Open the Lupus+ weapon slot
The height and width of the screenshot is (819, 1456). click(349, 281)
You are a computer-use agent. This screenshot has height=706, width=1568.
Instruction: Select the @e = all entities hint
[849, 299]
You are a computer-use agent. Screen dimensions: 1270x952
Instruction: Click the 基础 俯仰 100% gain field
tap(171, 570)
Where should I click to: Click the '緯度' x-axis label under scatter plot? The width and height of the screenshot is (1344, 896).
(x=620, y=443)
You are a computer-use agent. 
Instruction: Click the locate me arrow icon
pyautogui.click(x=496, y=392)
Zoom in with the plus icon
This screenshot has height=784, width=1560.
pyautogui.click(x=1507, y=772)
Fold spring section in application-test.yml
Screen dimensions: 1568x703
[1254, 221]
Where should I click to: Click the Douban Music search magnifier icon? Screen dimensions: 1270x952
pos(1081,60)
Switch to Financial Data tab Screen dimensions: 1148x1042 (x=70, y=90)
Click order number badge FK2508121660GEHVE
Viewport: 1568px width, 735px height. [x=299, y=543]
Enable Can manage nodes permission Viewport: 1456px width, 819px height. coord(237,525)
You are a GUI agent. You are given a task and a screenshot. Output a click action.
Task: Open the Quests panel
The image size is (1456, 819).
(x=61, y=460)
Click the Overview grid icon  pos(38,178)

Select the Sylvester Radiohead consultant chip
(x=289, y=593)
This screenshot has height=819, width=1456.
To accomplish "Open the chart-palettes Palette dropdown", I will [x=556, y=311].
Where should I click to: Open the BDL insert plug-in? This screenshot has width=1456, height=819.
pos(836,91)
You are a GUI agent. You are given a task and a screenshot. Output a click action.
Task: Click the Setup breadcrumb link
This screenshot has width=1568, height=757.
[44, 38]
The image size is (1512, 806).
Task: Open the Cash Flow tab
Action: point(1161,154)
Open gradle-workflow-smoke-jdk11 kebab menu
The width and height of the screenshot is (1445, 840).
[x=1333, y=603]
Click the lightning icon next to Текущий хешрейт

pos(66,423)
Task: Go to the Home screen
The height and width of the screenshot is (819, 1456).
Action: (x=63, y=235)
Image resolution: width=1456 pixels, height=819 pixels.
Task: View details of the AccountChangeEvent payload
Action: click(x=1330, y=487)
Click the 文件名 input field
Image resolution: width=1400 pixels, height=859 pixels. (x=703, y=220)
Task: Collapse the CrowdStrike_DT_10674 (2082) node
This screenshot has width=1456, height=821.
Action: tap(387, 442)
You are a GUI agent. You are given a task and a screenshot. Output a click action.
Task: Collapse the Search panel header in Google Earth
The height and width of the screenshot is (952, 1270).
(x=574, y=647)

=======

#### TASK DETAILS:
Each entry above needs to be duplicated exactly.

#### SOLUTION TO THE PROBLEM:
Open the Lupus+ weapon slot
The height and width of the screenshot is (819, 1456). click(349, 281)
You are a computer-use agent. This screenshot has height=706, width=1568.
Instruction: Select the @e = all entities hint
[849, 299]
You are a computer-use agent. Screen dimensions: 1270x952
Instruction: Click the 基础 俯仰 100% gain field
tap(171, 570)
Where should I click to: Click the '緯度' x-axis label under scatter plot? The width and height of the screenshot is (1344, 896).
(x=620, y=443)
You are a computer-use agent. 
Instruction: Click the locate me arrow icon
pyautogui.click(x=496, y=392)
Zoom in with the plus icon
This screenshot has height=784, width=1560.
pyautogui.click(x=1507, y=772)
Fold spring section in application-test.yml
Screen dimensions: 1568x703
[1254, 221]
Where should I click to: Click the Douban Music search magnifier icon? Screen dimensions: 1270x952
pos(1081,60)
Switch to Financial Data tab Screen dimensions: 1148x1042 (x=70, y=90)
Click order number badge FK2508121660GEHVE
Viewport: 1568px width, 735px height. [x=299, y=543]
Enable Can manage nodes permission Viewport: 1456px width, 819px height. coord(237,525)
You are a GUI agent. You are given a task and a screenshot. Output a click action.
Task: Open the Quests panel
The image size is (1456, 819).
(x=61, y=460)
Click the Overview grid icon  pos(38,178)

Select the Sylvester Radiohead consultant chip
(x=289, y=593)
This screenshot has height=819, width=1456.
To accomplish "Open the chart-palettes Palette dropdown", I will [x=556, y=311].
Where should I click to: Open the BDL insert plug-in? This screenshot has width=1456, height=819.
pos(836,91)
You are a GUI agent. You are given a task and a screenshot. Output a click action.
Task: Click the Setup breadcrumb link
This screenshot has width=1568, height=757.
[44, 38]
The image size is (1512, 806).
Task: Open the Cash Flow tab
Action: point(1161,154)
Open gradle-workflow-smoke-jdk11 kebab menu
The width and height of the screenshot is (1445, 840).
[x=1333, y=603]
Click the lightning icon next to Текущий хешрейт

pos(66,423)
Task: Go to the Home screen
The height and width of the screenshot is (819, 1456).
Action: (x=63, y=235)
Image resolution: width=1456 pixels, height=819 pixels.
Task: View details of the AccountChangeEvent payload
Action: click(x=1330, y=487)
Click the 文件名 input field
Image resolution: width=1400 pixels, height=859 pixels. (x=703, y=220)
Task: Collapse the CrowdStrike_DT_10674 (2082) node
This screenshot has width=1456, height=821.
Action: tap(387, 442)
You are a GUI agent. You are given a task and a screenshot. Output a click action.
Task: Collapse the Search panel header in Google Earth
The height and width of the screenshot is (952, 1270).
(x=574, y=647)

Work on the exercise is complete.